It had come to his attention that it was a
national security issue. The government wouldn't want the public
panicking.

About creatures roaming the same streets as
them. Creatures that were violent, strong, dangerous... fast.

Mostly, everyone was nervous because of their
intellect.

Chief forensic specialist, George Alexander, had
blown the lid off all their hopes. Mainly, point and shoot. Hell,
now they were relegated to rounding them up like brilliant humans
with fur.

Truman shoved the bullshit politics out of his
mind. He needed to stay focused on the the task at hand.

Cynthia Adams. If he found her, he'd get
answers. He'd beg for silence. If begging didn't work there were
other methods.

They'd been relayed in glaring detail to him by
the higher ups. Oh yes indeedy. He'd been given a stern talking to.
He had one directive and only one: bring the girl in.

Somehow, chasing after a twenty year old girl
that was innocent of any wrongdoing just to put the squeeze on her
seemed wrong to Truman. It rang a bell of alarm.

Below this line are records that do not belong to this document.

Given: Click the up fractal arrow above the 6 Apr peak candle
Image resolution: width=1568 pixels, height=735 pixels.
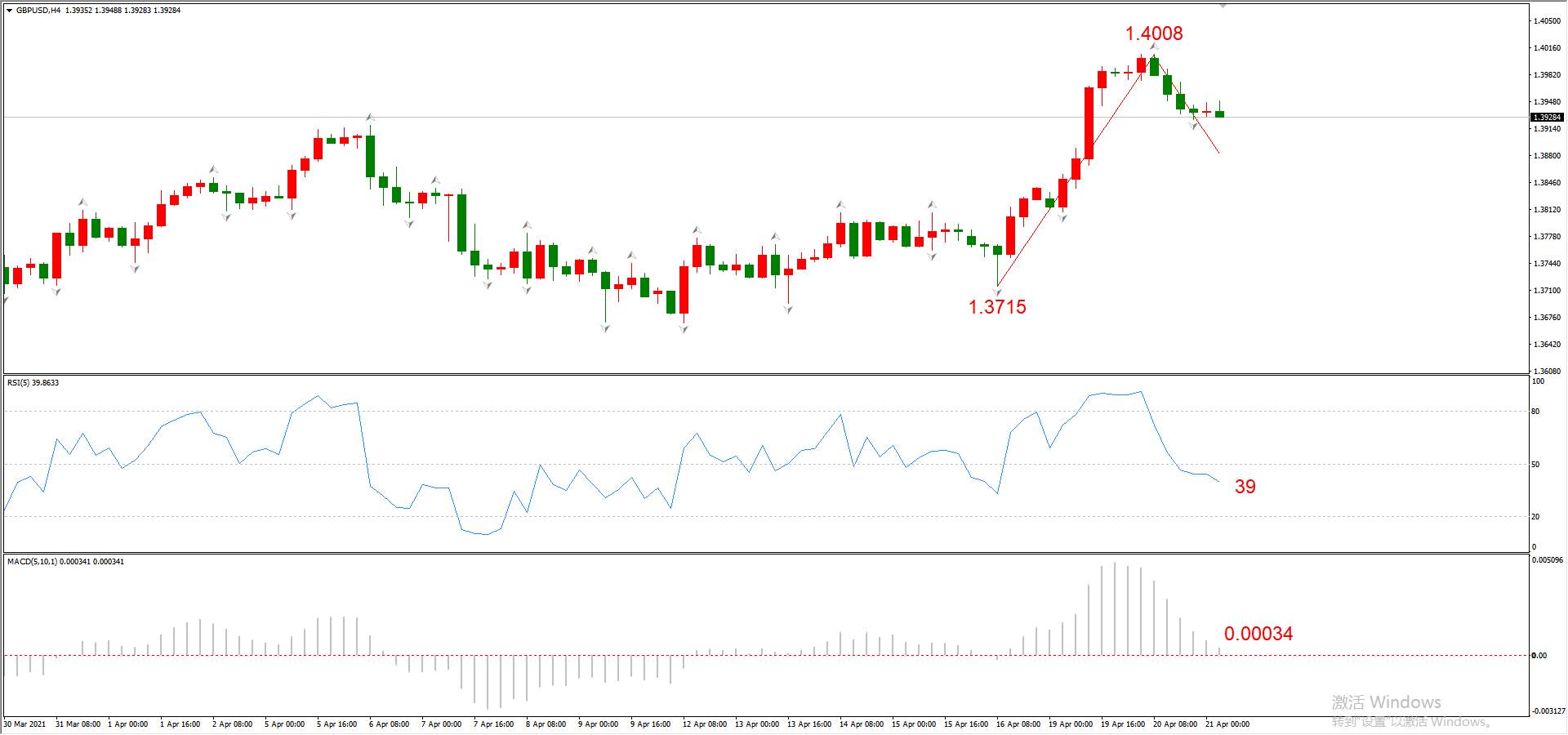Looking at the screenshot, I should (x=370, y=118).
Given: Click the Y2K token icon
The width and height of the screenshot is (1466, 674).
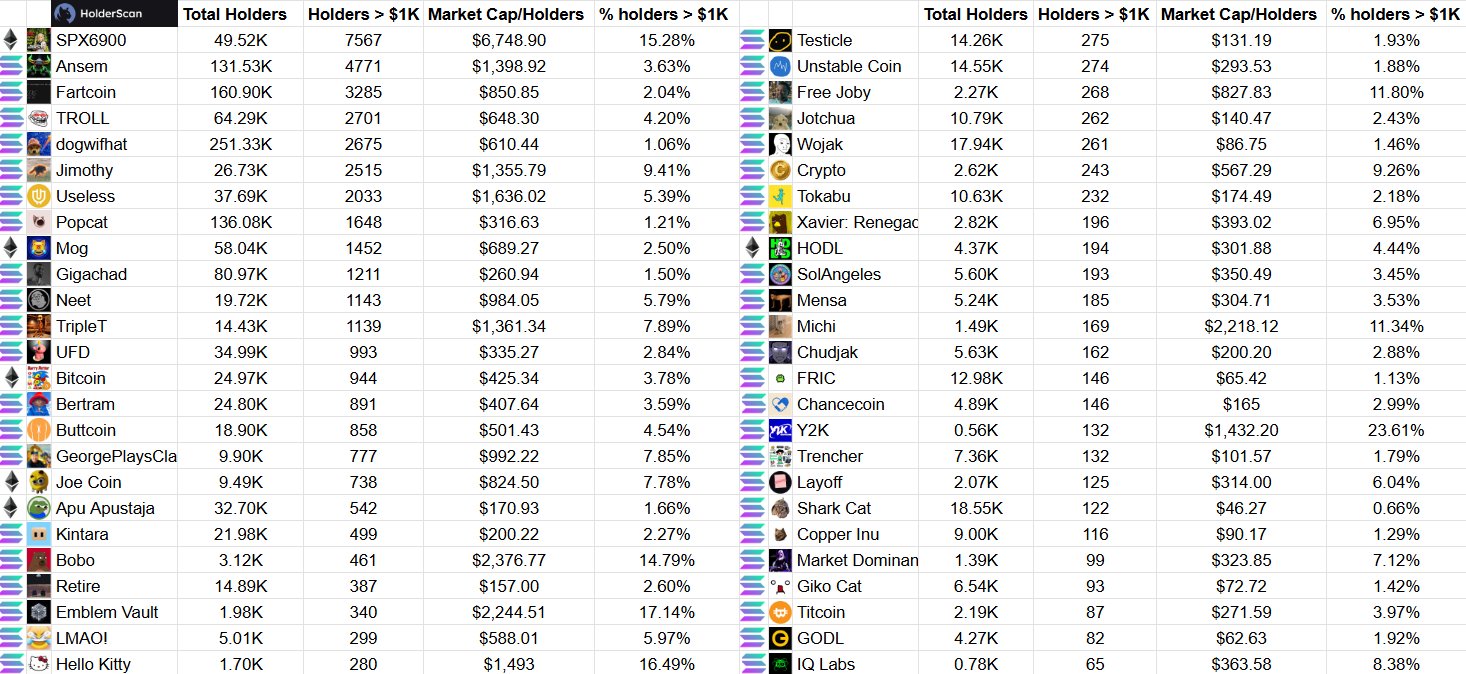Looking at the screenshot, I should click(781, 430).
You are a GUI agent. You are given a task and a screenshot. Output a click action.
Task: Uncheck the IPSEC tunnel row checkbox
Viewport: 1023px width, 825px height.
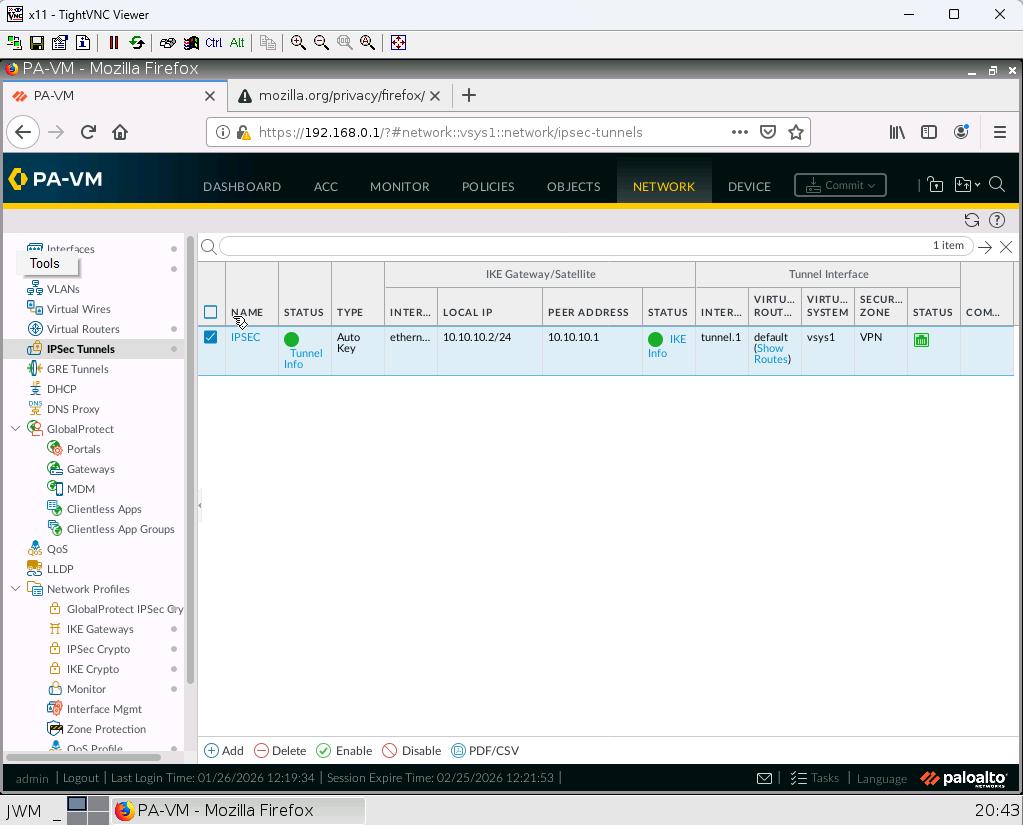click(x=211, y=337)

He scrubbed his face, raking a hand over his cue
ball head, a few wisps of hair remaining to mar the shiny dome it
was; he was so close to mandatory retirement he could taste it.
Hell, after this assignment was wrapped, he'd essentially be
done.

Why he had to keep poking at the snake with his
stick was beyond him. He should have just accepted Caldwell's death
unquestionably. Instead, he'd dug and rifled until an ugly and
vital truth had been unveiled.

Werewolves.
As if that wasn't enough of a
shocker, if those existed what other things went bump in the
night?
Truman wondered.

Truman's train of thought was derailed when the
blinking light and annoying buzz sounded.

He buckled in, heaving another sigh.

He'd be in Seattle in four hours, hotel booked.
The local police had an APB out on the Adams girl. He'd scoop her
up in no time. Then what happened after he safely ensconced her in
the bosom of Homer PD wasn't really his problem.

At least that's what Truman told himself.

Never underestimate the power of denial.

Truman had never been great at self-delusion.
And it was no different now. He popped a couple of Tums in his
craw, grinding his teeth against the powdery false sweetness.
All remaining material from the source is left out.